Rows on where targets appear
________________________________________

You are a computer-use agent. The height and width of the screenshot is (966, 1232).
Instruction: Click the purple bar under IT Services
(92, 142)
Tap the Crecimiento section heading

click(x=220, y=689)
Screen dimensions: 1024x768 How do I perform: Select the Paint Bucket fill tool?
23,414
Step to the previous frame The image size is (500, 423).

________________________________________

Stated exercise: Turn the rows above into a numbered list, leaving out any blank lines.

Result:
1. You are a computer-use agent. The height and width of the screenshot is (966, 1232).
2. Instruction: Click the purple bar under IT Services
3. (92, 142)
4. Tap the Crecimiento section heading
5. click(x=220, y=689)
6. Screen dimensions: 1024x768 How do I perform: Select the Paint Bucket fill tool?
7. 23,414
8. Step to the previous frame The image size is (500, 423).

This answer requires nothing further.